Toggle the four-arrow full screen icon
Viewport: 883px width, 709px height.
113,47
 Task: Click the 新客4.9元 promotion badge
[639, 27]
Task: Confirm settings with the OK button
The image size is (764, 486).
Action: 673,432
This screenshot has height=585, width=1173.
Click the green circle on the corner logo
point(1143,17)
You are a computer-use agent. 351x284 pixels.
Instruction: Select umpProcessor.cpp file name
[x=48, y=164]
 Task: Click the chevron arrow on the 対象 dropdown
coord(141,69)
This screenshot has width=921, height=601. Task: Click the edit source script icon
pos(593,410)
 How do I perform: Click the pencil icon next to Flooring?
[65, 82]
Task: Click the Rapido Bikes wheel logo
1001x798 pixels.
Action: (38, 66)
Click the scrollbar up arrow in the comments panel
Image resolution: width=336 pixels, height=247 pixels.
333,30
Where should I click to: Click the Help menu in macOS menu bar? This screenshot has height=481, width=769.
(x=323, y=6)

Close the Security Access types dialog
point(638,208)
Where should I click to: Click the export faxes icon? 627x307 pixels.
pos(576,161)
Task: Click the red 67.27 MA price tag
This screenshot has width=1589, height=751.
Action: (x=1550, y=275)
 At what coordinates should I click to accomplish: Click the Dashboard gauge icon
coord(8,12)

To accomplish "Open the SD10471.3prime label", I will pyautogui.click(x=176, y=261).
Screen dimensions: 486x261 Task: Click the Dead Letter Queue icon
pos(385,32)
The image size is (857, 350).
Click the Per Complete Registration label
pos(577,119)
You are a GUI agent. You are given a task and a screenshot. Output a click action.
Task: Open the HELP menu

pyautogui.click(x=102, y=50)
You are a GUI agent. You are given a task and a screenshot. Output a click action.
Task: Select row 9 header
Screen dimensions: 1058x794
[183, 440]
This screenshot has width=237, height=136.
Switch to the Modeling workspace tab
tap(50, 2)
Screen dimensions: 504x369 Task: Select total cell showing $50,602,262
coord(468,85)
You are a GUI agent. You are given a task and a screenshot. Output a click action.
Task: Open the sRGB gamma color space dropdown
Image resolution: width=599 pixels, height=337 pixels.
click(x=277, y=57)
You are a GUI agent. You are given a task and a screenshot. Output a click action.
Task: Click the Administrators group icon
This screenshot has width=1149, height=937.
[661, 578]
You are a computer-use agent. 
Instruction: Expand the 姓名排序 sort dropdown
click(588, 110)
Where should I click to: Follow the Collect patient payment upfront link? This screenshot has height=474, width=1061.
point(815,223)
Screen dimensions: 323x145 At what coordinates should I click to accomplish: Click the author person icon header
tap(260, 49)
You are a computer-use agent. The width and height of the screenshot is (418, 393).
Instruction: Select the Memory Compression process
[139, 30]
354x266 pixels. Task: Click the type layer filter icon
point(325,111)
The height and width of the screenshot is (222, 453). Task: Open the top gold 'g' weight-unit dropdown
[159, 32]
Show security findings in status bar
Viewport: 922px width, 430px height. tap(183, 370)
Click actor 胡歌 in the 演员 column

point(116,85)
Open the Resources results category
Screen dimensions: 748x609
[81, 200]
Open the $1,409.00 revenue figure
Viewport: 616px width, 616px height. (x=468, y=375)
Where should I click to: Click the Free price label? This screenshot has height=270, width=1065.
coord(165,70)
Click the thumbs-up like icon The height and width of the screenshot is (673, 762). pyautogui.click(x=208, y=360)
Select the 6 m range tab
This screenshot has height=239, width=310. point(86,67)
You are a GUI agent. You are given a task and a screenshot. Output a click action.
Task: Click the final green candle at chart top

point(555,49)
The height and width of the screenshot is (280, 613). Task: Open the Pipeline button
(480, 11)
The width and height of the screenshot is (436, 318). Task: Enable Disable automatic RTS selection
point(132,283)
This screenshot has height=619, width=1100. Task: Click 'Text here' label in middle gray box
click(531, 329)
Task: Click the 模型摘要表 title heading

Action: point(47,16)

┄┄┄┄┄┄┄┄┄┄

→ **TASK ITEM**: Count the lines in the records above that contain the word "computer", and report only that number.

→ **OUTPUT**: 3